Il risparmio immediato del variabile
La convenienza del tasso variabile si traduce in un risparmio concreto sulla rata. Su un mutuo ventennale da 100.000 euro, la differenza attuale è di circa 35 euro al mese, con una rata stimata di 537 euro contro i 572 del fisso. Nell’arco dell’intero finanziamento, il vantaggio complessivo supera gli 8.000 euro.
Questo scenario ha favorito un aumento delle surroghe dal tasso fisso al variabile, che negli ultimi due trimestri hanno raggiunto il 9,4% del totale. Si tratta comunque di una quota minoritaria: il grosso delle surroghe continua a riguardare mutui a tasso fisso, stipulati in passato a condizioni meno favorevoli rispetto a quelle oggi disponibili.

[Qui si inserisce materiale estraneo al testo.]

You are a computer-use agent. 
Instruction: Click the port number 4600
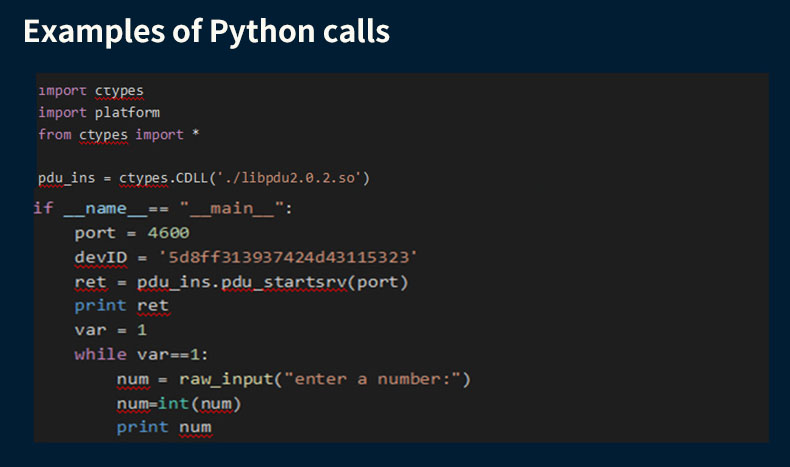(168, 232)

La stabilità resta la scelta più diffusa
Nonostante il risparmio potenziale, la maggioranza dei mutuatari continua a privilegiare la sicurezza. Oltre il 90% dei consumatori censiti nell’ultimo trimestre da MutuiOnline.it ha scelto ancora il tasso fisso. Una preferenza che riflette il desiderio di proteggersi dalle incertezze del contesto economico e finanziario.
Il fisso consente infatti di bloccare la rata a livelli che, in una prospettiva storica, restano più che accettabili, eliminando il rischio di futuri aumenti. In un contesto segnato da tensioni geopolitiche e da una politica monetaria meno prevedibile, questa caratteristica continua a rappresentare un fattore decisivo.

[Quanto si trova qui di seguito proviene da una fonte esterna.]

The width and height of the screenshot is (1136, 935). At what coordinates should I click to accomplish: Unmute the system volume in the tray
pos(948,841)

Il tasso variabile, invece, resta una scelta più adatta a chi ha una maggiore propensione al rischio, segue con attenzione l’andamento dei mercati e dispone di un margine di sicurezza nel bilancio familiare per far fronte a eventuali rialzi futuri.
Quando conviene la surroga
Nel caso della surroga, la convenienza dipende soprattutto dal tasso di partenza. Chi ha già un mutuo a tasso fisso compreso tra il 3% e il 3,5% difficilmente riuscirà a ottenere un risparmio significativo passando a un altro fisso, anche perché nelle ultime settimane si è registrato un lieve rialzo degli Irs, i tassi di riferimento utilizzati per il calcolo dei mutui a tasso fisso.

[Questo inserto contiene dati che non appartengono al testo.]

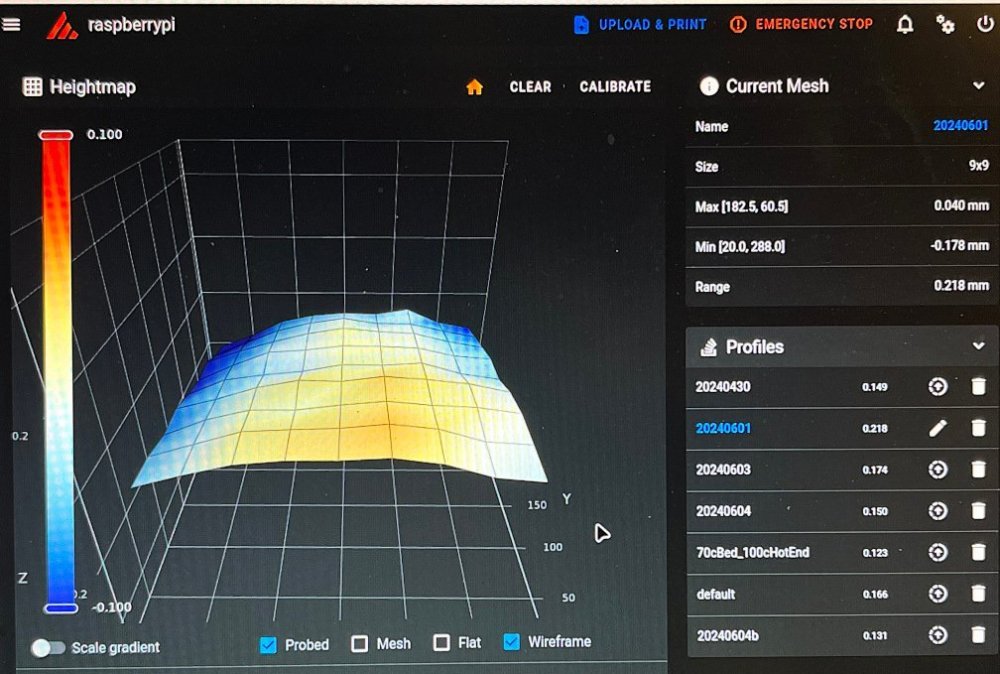Toggle the Scale gradient switch
This screenshot has width=1000, height=674.
tap(48, 648)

Il discorso cambia per chi ha un mutuo a tasso variabile poco competitivo. Questo può accadere quando la banca ha applicato uno spread elevato o quando il tasso complessivo risulta sensibilmente superiore alla media di mercato. In questi casi, la surroga verso un tasso fisso può essere ancora vantaggiosa, sia per ridurre il costo complessivo del finanziamento sia per mettersi al riparo da eventuali rialzi futuri.
Un esempio chiarisce il punto: su un mutuo ventennale da 150.000 euro acceso due anni fa al 3,80%, con 18 anni residui, una surroga al 3,25% permetterebbe un risparmio di circa 9.000 euro sugli interessi e una riduzione della rata di oltre 40 euro al mese.
Una scelta che resta personale
In definitiva, non esiste una risposta valida per tutti. Il tasso variabile può offrire un risparmio immediato, ma richiede attenzione e tolleranza al rischio. Il tasso fisso, pur leggermente più caro, garantisce stabilità e prevedibilità nel lungo periodo. La scelta migliore resta quella che tiene conto non solo dei numeri, ma anche della situazione personale, della durata del mutuo e della capacità di assorbire eventuali variazioni della rata nel tempo.